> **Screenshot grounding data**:
════════
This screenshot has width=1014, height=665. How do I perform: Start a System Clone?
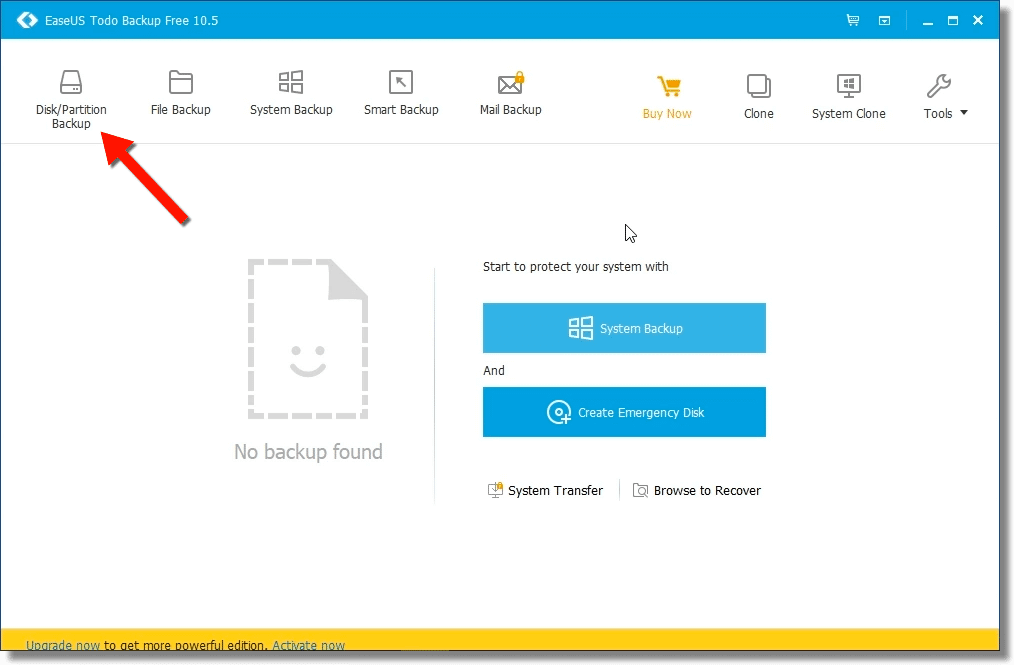848,95
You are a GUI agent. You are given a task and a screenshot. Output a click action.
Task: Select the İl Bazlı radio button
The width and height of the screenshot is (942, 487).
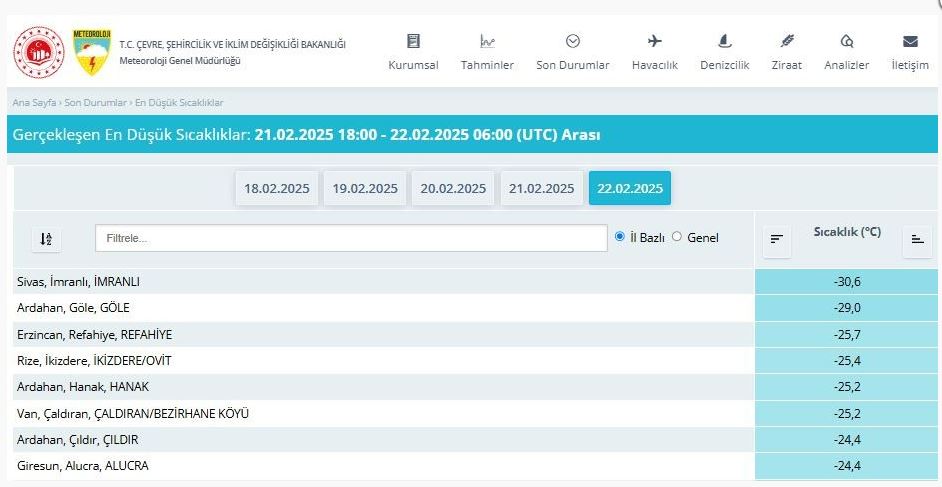click(620, 237)
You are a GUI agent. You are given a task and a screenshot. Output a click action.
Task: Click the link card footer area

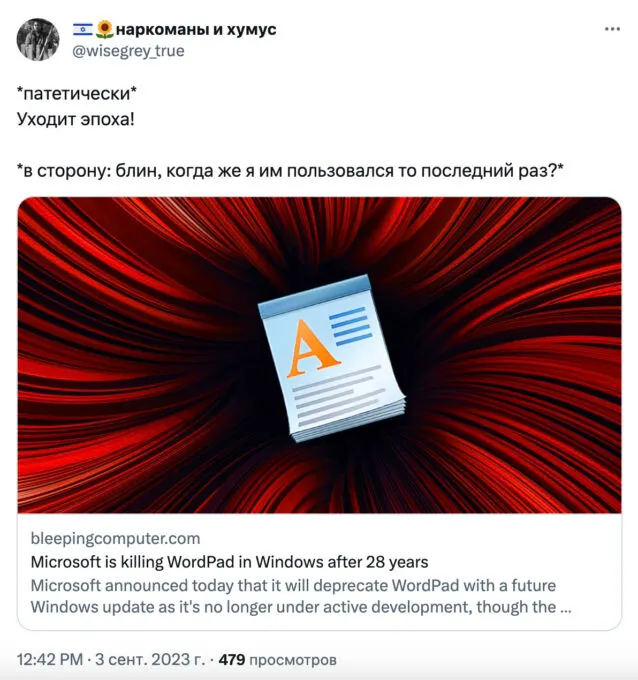point(319,572)
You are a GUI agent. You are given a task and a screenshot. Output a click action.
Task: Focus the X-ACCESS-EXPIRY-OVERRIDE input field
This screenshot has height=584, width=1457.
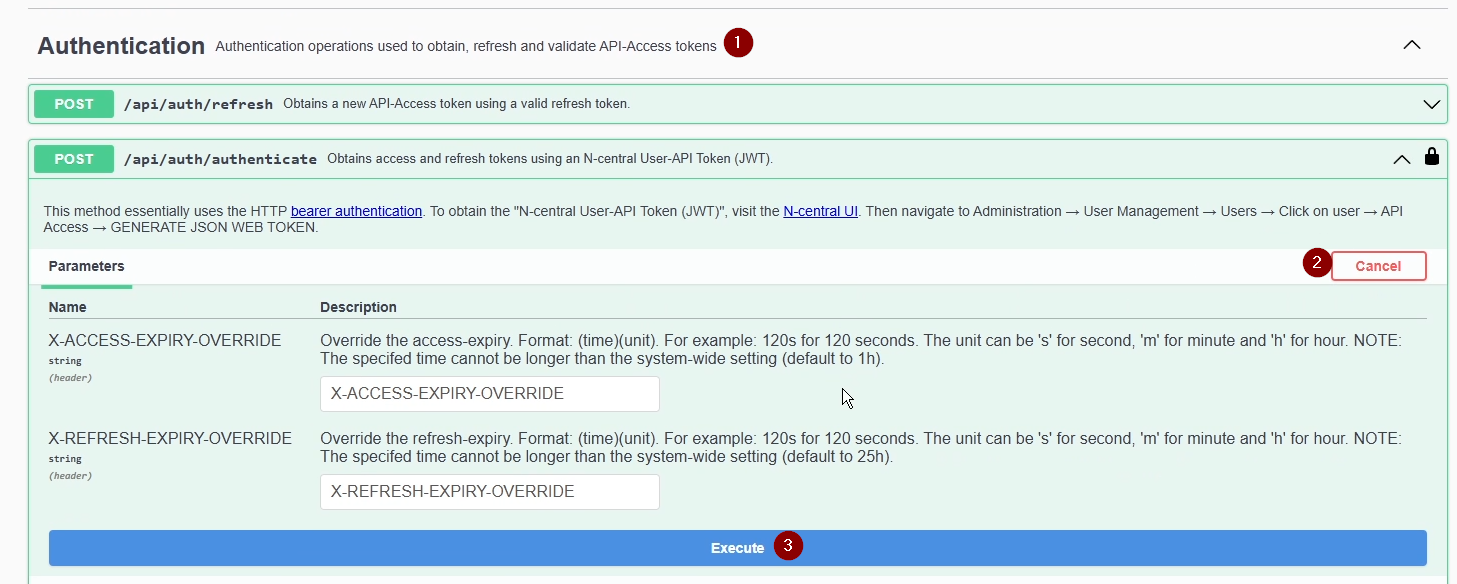pyautogui.click(x=489, y=394)
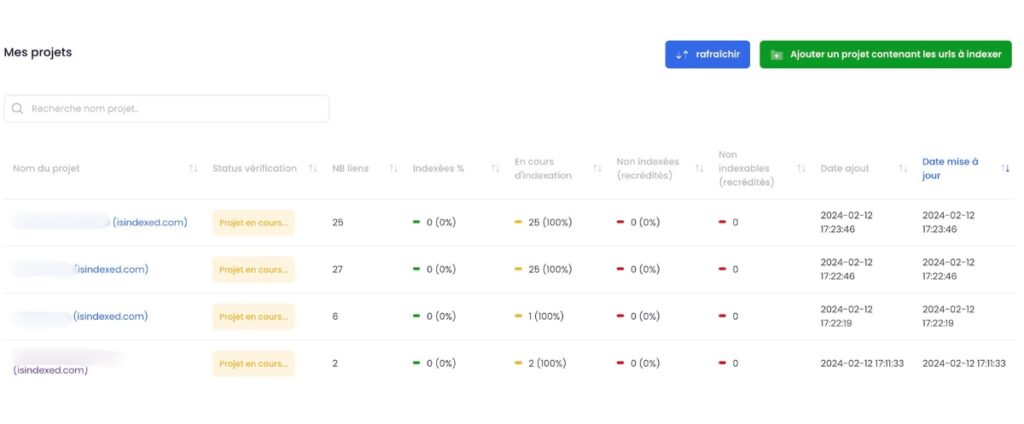This screenshot has width=1024, height=424.
Task: Click the magnifier icon in search box
Action: [18, 108]
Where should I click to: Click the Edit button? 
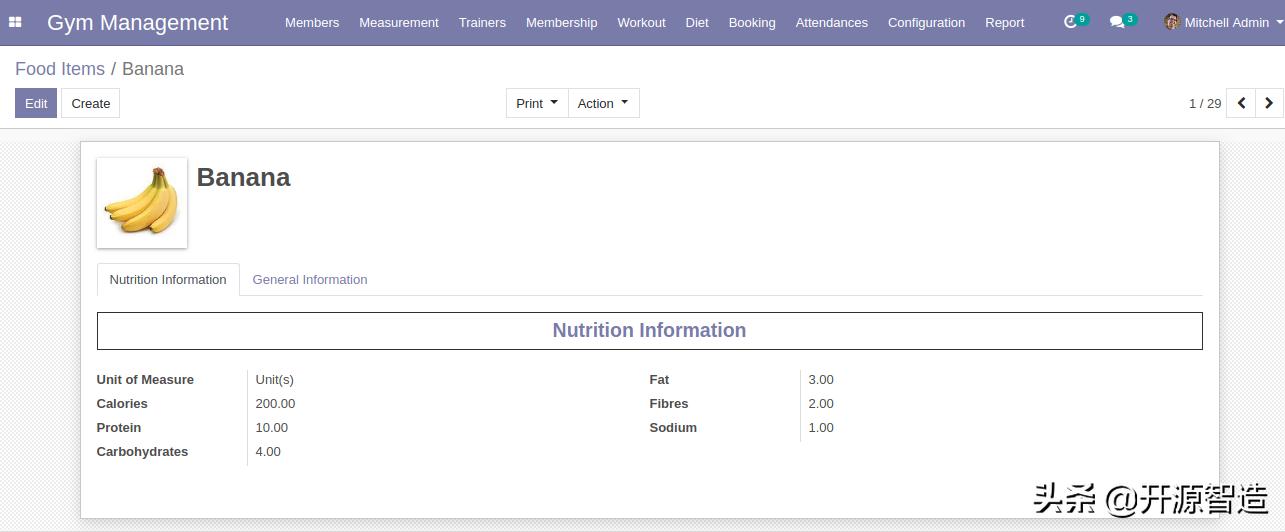coord(36,103)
════════
> **WHAT IS BEING ASKED**: Wherever an image appears, omit it; copy the rest of the records exactly.

> **WRITTEN ANSWER**:
This screenshot has width=1014, height=665. How do I perform: Start a System Clone?
848,95
You are a GUI agent. You are given a task and a screenshot. Output a click action.
Task: Select the İl Bazlı radio button
The width and height of the screenshot is (942, 487).
click(620, 237)
You are a GUI agent. You are given a task and a screenshot. Output a click action.
Task: Click the link card footer area

point(319,572)
You are a GUI agent. You are given a task and a screenshot. Output a click action.
Task: Focus the X-ACCESS-EXPIRY-OVERRIDE input field
This screenshot has height=584, width=1457.
pyautogui.click(x=489, y=394)
This screenshot has width=1024, height=424.
Task: Click the magnifier icon in search box
Action: [18, 108]
Where should I click to: Click the Edit button? 
coord(36,103)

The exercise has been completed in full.